The adoption of composites has been successful in manufacturing industries and is rapidly expanding into civil infrastructure. One challenge to the broader adoption is a limited ability to model the synergistic effects of the combined physical/chemical processes of environmental exposure and mechanical loading. Unlike other building materials, long-term field-performance-data of polymer composites in construction applications does not exist. The first composite building system in the USA is the facade of the San Francisco Museum of Modern Art (SFMOMA), completed in 2015. Since phenomenological service life models for composite building applications are not available, it is crucial to build multi-physical-based models in order to predict composite service life performance on a centennial time scale.
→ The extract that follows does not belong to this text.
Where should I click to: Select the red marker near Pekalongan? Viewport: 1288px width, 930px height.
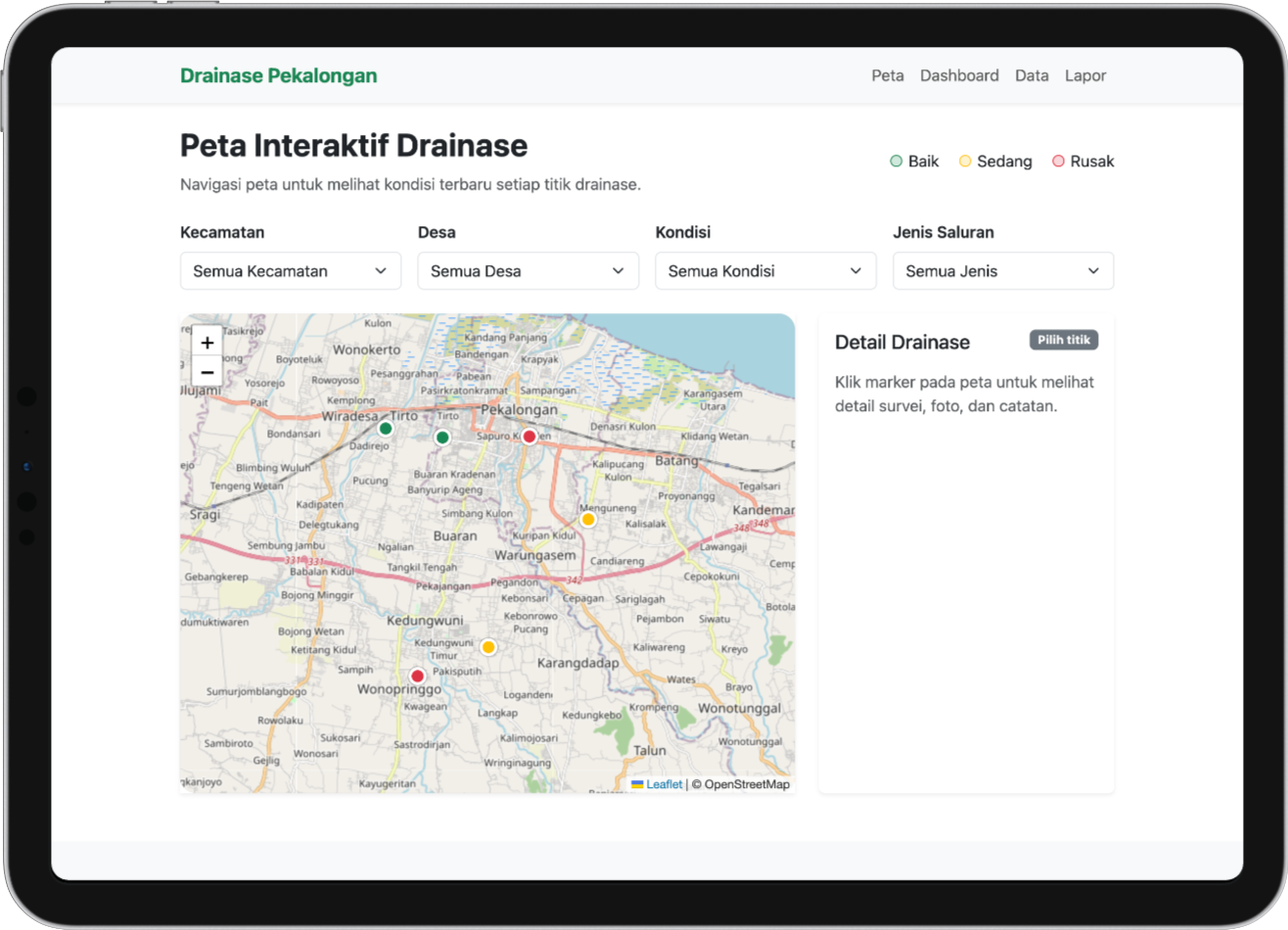pos(529,436)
This study begins to understand the thermo-chemical-mechanical degradation mechanisms of composite materials at multiple length scales. The framework is computationally modeled using COMSOL \(^\circledR \) using geometries and element properties that are provided by the manufacturer of the SFMOMA facade.

Keywords

UV deterioration Moisture degradation Micromechanics Multiscale modeling Homogenization 

Notes

Acknowledgements

This work was supported by ExxonMobil through its membership in the Stanford Strategic Energy Alliance. The authors would also like to thank the Thomas V. Jones Engineering Faculty Scholarship at Stanford University for continued support. Computational support of this work has been provided by the John A. Blume Earthquake Engineering Center at Stanford University.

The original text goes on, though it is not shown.